The first thing that struck me when I got to the Etihad Stadium on Tuesday night was whether the home support had even realised what an important game it was for their team against Roma.

I know a lot has been made of what I said on Tuesday and my criticism of Manchester City fans has been seen as harsh, but I have made the point before about how important their role is on big European nights like this, and it’s a point I felt was relevant again when I was sat in the ITV studio that evening. City’s team is capable of anything. They have the quality of players to win the Champions League, although they did not play well against Roma. One of the problems that they have is a lack of atmosphere on European nights when the crowd should play a big part.

The Champions League is a competition in which you have to win your home games. It is true that some of those lower-profile group matches I played in at Manchester United were in front of a more subdued Old Trafford, but that was never the case when the team needed to win. It is the same at Anfield, and it was like that at Elland Road too when Leeds United were in the competition 14 years ago. The supporters came through for them.

On Tuesday it got closer and closer to kick-off and I waited for the stadium to come alive. It never happened. There were empty seats, some 8,000 below capacity – and I accept that watching football is an expensive business. But I found it hard to understand why even those who were there did not seem to grasp the reality that City had to beat Roma.

 

The relationship between a team and a home crowd is crucial. The performance lifts the crowd, but in turn the players need that encouragement from the support to get them going. I was no different as a player. Appealing to the crowd for more noise, or exuberant goal celebrations were not my thing. But just because I did not show that emotion did not mean I was not responding to the atmosphere.

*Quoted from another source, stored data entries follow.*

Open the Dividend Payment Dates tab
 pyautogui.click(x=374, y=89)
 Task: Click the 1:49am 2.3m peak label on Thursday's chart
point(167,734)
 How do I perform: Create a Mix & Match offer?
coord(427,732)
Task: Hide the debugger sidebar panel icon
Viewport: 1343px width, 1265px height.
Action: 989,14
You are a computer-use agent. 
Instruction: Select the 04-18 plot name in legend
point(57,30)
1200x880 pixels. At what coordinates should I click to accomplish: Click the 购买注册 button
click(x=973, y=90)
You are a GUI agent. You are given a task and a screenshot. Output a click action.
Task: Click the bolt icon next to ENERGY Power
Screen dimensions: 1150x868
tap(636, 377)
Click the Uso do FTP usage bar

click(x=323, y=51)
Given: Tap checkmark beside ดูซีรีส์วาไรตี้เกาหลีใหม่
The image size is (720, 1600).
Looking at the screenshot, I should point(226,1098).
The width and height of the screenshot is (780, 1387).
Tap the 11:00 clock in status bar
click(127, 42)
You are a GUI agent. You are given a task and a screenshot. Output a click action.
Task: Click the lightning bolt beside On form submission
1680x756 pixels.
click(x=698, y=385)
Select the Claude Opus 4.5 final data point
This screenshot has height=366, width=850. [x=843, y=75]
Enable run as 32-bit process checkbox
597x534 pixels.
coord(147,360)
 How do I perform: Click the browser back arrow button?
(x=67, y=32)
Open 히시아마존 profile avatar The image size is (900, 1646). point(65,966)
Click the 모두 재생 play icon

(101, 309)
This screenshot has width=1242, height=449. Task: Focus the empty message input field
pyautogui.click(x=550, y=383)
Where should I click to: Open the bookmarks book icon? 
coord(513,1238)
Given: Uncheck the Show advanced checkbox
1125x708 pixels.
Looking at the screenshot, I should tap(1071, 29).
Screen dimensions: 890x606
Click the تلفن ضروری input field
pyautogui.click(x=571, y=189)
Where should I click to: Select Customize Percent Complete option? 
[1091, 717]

We went to San Siro in 2007 for a semi-final second leg against Milan, losing 3-0 on the night and 5-3 on aggregate. I will always remember Rino Gattuso at the start of the game running out and exhorting the home crowd to make more noise. He burst out on to the pitch like one of those NFL players who run through a paper banner when they come out of the tunnel. The atmosphere went up a few notches and he responded by having a great game, particularly in the way he handled Cristiano Ronaldo.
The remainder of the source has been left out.